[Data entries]
↓

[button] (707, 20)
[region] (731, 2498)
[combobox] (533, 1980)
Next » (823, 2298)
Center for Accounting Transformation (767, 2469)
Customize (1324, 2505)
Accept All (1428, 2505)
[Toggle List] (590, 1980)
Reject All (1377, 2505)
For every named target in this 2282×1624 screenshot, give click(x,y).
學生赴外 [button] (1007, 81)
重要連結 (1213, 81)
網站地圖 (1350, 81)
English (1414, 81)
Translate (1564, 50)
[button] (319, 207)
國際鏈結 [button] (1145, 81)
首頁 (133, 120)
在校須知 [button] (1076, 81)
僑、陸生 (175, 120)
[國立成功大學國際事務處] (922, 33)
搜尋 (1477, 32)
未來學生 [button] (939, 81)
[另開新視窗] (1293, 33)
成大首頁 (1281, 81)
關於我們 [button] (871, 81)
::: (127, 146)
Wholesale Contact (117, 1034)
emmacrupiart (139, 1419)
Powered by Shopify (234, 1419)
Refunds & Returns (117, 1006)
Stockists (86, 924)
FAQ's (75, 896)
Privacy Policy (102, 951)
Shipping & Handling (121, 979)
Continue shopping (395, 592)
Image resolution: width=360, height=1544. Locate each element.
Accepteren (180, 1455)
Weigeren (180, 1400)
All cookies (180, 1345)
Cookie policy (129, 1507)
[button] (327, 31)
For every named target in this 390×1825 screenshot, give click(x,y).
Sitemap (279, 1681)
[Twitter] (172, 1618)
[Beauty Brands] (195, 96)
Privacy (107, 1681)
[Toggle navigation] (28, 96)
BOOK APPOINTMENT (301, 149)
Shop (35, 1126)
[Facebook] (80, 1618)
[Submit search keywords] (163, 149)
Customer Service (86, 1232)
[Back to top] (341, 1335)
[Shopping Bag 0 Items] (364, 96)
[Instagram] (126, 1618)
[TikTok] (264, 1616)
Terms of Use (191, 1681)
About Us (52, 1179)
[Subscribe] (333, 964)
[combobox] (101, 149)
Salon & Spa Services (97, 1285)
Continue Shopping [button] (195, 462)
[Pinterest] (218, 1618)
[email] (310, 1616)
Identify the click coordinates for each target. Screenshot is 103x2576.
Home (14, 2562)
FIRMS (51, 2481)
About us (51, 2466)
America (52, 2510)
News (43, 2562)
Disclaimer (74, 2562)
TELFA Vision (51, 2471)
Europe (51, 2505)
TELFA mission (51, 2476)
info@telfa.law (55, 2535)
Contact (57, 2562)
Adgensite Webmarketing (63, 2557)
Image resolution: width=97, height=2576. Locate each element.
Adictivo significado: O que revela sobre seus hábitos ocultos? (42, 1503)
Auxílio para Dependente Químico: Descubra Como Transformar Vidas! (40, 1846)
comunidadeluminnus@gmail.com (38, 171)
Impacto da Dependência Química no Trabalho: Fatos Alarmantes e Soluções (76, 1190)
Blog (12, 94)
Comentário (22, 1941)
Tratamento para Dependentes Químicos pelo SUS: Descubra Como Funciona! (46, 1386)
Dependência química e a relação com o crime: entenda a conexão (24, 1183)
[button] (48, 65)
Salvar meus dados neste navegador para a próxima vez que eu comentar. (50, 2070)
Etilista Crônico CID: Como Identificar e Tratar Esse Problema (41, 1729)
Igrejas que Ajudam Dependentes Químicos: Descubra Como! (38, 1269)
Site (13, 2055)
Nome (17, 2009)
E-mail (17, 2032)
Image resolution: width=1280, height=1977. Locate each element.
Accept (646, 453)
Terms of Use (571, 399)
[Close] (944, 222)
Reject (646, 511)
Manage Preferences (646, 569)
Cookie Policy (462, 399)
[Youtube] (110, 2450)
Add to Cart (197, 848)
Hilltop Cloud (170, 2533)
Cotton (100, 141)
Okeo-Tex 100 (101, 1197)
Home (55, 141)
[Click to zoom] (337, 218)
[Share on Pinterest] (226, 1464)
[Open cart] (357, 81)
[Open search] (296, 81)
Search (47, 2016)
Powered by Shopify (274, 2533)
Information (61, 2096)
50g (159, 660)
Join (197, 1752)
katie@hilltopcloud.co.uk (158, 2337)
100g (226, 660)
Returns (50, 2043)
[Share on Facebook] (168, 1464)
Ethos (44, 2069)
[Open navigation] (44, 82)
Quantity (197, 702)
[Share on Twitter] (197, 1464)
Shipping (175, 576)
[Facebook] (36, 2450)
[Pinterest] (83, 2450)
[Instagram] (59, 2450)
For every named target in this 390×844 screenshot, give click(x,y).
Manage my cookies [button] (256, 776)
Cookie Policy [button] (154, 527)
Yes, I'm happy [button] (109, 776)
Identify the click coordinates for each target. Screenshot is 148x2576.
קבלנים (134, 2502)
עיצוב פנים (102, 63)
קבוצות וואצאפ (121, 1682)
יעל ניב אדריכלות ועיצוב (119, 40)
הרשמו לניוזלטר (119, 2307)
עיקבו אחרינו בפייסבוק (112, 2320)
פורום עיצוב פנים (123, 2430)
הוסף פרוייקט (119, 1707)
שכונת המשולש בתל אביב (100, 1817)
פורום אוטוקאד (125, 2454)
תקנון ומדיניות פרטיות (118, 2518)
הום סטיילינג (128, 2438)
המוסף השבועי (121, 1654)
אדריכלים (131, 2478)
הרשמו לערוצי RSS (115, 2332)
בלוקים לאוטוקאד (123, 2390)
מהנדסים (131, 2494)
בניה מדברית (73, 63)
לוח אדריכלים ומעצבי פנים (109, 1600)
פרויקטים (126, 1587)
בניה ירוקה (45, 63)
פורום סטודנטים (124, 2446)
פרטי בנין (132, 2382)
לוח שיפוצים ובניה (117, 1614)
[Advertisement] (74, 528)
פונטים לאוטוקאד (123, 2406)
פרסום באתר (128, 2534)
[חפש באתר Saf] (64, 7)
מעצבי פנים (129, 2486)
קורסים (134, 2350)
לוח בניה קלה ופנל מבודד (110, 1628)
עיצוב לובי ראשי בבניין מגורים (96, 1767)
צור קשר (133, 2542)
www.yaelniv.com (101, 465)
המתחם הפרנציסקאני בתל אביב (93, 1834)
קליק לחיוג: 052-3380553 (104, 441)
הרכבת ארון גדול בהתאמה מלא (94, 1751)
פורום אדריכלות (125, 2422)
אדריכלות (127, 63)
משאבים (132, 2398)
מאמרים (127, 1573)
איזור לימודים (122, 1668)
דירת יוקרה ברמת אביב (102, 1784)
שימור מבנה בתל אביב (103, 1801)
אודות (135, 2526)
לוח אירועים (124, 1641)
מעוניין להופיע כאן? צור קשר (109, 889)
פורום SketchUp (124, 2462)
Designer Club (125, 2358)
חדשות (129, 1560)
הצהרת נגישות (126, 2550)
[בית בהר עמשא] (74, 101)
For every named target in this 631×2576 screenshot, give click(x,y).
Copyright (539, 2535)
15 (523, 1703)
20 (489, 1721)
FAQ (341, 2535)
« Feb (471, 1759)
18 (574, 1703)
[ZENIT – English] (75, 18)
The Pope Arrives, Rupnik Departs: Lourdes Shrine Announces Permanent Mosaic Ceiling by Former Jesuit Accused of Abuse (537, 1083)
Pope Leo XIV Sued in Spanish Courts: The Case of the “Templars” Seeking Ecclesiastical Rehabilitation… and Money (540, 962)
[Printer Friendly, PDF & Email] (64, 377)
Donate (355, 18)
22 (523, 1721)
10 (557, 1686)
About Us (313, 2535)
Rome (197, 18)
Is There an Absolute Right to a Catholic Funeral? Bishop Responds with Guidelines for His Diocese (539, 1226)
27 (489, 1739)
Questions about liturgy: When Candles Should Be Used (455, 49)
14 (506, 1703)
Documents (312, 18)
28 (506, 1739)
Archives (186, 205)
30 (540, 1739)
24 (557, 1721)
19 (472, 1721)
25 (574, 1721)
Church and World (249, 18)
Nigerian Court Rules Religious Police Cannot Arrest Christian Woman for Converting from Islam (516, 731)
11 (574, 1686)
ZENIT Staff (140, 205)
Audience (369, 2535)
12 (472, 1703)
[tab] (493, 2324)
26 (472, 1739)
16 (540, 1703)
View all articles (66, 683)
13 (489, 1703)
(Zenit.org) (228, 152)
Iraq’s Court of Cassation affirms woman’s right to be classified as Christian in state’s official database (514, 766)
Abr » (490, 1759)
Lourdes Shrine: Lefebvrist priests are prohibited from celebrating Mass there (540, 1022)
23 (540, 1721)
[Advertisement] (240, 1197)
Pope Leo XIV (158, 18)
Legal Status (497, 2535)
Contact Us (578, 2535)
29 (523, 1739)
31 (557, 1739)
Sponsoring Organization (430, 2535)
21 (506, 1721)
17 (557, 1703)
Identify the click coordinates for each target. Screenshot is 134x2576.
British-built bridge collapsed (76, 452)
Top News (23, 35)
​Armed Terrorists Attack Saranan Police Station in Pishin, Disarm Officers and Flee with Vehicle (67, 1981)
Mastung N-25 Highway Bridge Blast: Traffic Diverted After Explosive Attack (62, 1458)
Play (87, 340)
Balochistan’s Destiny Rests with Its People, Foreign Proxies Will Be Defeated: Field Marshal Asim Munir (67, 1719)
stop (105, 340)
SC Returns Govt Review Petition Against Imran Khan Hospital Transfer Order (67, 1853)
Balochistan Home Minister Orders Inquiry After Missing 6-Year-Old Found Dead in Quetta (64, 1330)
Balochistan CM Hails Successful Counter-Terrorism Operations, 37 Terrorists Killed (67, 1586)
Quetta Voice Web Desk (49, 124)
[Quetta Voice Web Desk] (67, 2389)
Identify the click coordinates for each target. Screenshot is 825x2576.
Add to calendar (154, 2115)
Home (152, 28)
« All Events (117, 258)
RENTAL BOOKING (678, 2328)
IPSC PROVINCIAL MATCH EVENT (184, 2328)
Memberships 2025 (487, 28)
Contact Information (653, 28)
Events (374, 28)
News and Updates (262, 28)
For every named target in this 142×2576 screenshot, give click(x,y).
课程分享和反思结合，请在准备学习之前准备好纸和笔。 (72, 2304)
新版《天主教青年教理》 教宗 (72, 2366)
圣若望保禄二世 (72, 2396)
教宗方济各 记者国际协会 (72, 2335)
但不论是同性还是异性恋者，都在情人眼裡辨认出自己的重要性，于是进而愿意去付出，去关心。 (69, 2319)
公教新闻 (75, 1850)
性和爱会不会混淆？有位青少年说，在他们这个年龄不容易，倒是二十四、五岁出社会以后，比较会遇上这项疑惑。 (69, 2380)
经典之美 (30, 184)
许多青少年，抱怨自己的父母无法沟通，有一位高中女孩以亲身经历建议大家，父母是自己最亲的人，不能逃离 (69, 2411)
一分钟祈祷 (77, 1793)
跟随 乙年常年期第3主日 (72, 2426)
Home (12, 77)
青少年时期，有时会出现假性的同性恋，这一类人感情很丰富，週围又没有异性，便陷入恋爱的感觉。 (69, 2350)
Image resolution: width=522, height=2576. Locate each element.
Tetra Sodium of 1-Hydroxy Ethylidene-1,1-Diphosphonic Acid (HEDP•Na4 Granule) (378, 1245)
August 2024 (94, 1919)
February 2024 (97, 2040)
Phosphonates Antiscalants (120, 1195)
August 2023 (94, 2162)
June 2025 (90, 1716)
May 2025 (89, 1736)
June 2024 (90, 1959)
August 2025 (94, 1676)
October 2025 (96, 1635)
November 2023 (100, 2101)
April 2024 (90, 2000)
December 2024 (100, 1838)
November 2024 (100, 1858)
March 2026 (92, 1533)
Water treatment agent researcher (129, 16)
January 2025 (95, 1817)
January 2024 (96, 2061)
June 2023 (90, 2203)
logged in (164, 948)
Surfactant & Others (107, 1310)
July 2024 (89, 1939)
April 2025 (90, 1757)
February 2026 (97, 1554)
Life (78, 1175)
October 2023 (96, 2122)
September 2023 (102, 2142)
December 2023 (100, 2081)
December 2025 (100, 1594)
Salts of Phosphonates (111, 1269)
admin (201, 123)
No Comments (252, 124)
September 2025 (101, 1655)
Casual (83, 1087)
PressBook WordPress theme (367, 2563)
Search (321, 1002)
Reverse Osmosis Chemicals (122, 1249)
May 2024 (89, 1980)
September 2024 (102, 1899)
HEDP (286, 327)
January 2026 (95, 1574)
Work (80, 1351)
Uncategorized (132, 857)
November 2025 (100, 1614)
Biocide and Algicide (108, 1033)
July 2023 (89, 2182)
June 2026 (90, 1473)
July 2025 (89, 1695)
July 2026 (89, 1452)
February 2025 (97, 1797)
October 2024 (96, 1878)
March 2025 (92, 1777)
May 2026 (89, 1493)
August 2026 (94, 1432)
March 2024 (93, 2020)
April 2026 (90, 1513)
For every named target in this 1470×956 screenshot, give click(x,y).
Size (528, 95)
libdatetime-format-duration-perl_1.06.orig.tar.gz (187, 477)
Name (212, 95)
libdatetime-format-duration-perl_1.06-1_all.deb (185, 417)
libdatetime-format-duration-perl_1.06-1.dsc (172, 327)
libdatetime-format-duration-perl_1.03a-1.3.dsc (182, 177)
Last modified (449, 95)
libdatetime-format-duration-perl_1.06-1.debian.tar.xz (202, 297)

↑

**TASK DETAILS**
From the entries above, write out only the lines starting at the line that holds "British-built bridge collapsed (76, 452)" and ending at the line that holds "Home (12, 77)", keeping both and matching them exactly.

**REPLY TO THE TASK**
British-built bridge collapsed (76, 452)
Top News (23, 35)
​Armed Terrorists Attack Saranan Police Station in Pishin, Disarm Officers and Flee with Vehicle (67, 1981)
Mastung N-25 Highway Bridge Blast: Traffic Diverted After Explosive Attack (62, 1458)
Play (87, 340)
Balochistan’s Destiny Rests with Its People, Foreign Proxies Will Be Defeated: Field Marshal Asim Munir (67, 1719)
stop (105, 340)
SC Returns Govt Review Petition Against Imran Khan Hospital Transfer Order (67, 1853)
Balochistan Home Minister Orders Inquiry After Missing 6-Year-Old Found Dead in Quetta (64, 1330)
Balochistan CM Hails Successful Counter-Terrorism Operations, 37 Terrorists Killed (67, 1586)
Quetta Voice Web Desk (49, 124)
[Quetta Voice Web Desk] (67, 2389)
Identify the click coordinates for each target. Screenshot is 825x2576.
Add to calendar (154, 2115)
Home (152, 28)
« All Events (117, 258)
RENTAL BOOKING (678, 2328)
IPSC PROVINCIAL MATCH EVENT (184, 2328)
Memberships 2025 (487, 28)
Contact Information (653, 28)
Events (374, 28)
News and Updates (262, 28)
For every named target in this 142×2576 screenshot, give click(x,y).
课程分享和反思结合，请在准备学习之前准备好纸和笔。 (72, 2304)
新版《天主教青年教理》 教宗 (72, 2366)
圣若望保禄二世 (72, 2396)
教宗方济各 记者国际协会 (72, 2335)
但不论是同性还是异性恋者，都在情人眼裡辨认出自己的重要性，于是进而愿意去付出，去关心。 (69, 2319)
公教新闻 (75, 1850)
性和爱会不会混淆？有位青少年说，在他们这个年龄不容易，倒是二十四、五岁出社会以后，比较会遇上这项疑惑。 (69, 2380)
经典之美 (30, 184)
许多青少年，抱怨自己的父母无法沟通，有一位高中女孩以亲身经历建议大家，父母是自己最亲的人，不能逃离 (69, 2411)
一分钟祈祷 (77, 1793)
跟随 乙年常年期第3主日 (72, 2426)
Home (12, 77)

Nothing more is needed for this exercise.